さっきまでの空気は何処へやら、何事もなかったように穏やかな空気が流れた。
「私も手伝うー!」
「うわっ?!リム待て!引っ張るな!」
リムはアレクを引っ張り、部屋から消える。
部屋に残っているのは3人。
沈黙が未だ居座る中、フィンリの顔には羨望と不安が現れていた。A区には帰れない。仮に帰る事ができても直ぐべレッダに見つかってしまうだろう。

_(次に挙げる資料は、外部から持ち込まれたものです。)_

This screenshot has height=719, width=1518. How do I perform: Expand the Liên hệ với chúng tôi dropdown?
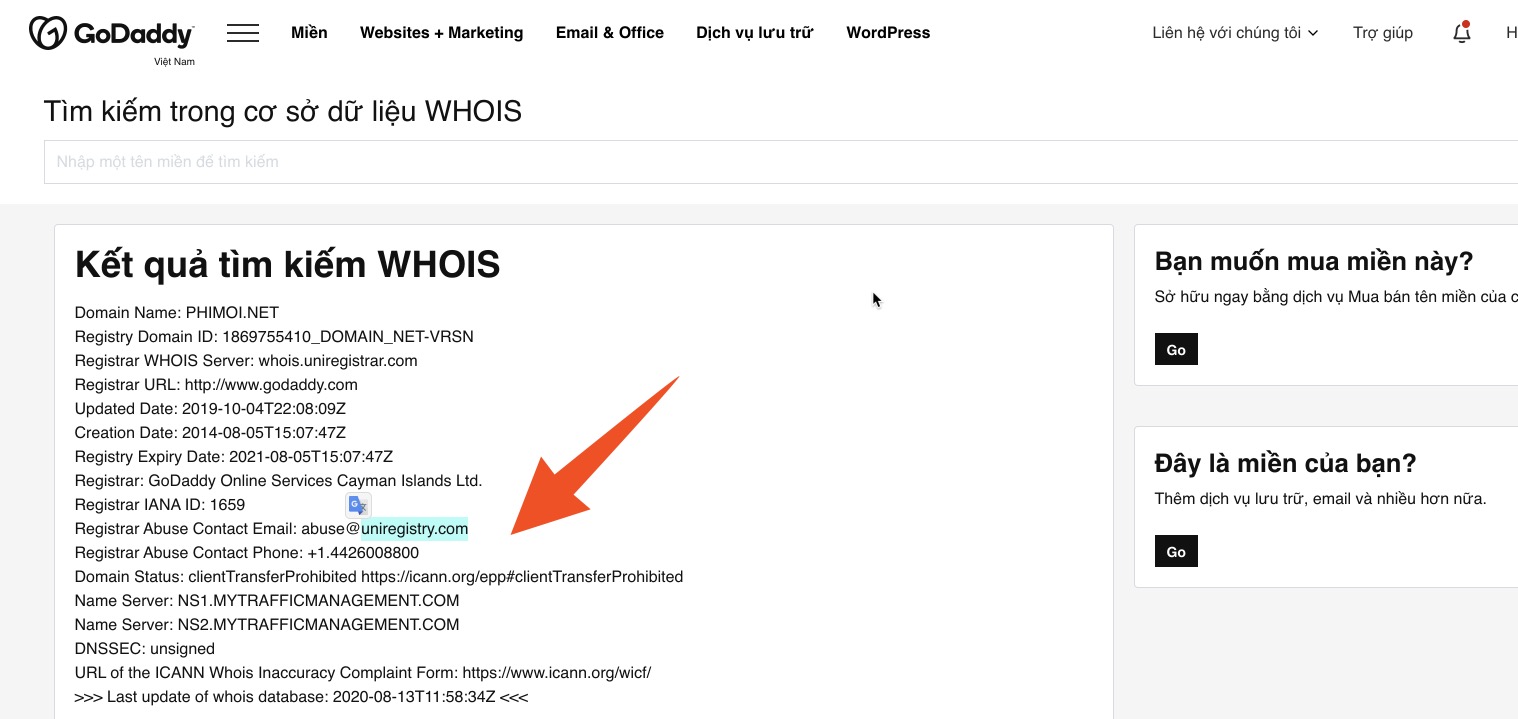[x=1235, y=33]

一瞬だけフィンリの表情を見たライはフィンリに顔を向けず言った。
「急がないとな..ハミル、すまないがこれ、調べておいてくれ。
それから....フィンリ、行くところが無ければここで暮らせばいい。奴等を今すぐに家族と思えなんて言わない。嫌なら空気だと思ってくれても構わないからな。」
言い終えるとライも部屋からいなくなった。
フィンリの後ろではハミルはコンピュータの電源を落としている。
電源を落としたハミルは動こうとしないフィンリに疑問を投げかけた。
「自分だけ除け者だって思ってるの?」
図星だった。
今日会ったばかりのくせに貪欲だと思われたく無かったフィンリは親指の腹に爪を立て自分を誤魔化す。
醜く見える、汚く思う、自分自身を。
そして笑って答えた。
「そんなこと、無いですよ」
無理に笑っている事がばれてしまうのではないかと心配してしまう。
そんな心配は無用だった様にリムはにこやかに言った。
「そう?でも、これだけは言っておくね。私はフィンリと家族になりたい思ってるよ。それじゃ、私たちも手伝いに行こう!」
見透かされていたのか、偶然か、ハミルの言葉はフィンリの心を安定させた。
手を引かれてフィンリは皆がいる部屋に行く。
誰もいなくなった部屋からは時計の
秒針の音が響く。
その中に歯車の廻る音が微かに、だが確かに響いた。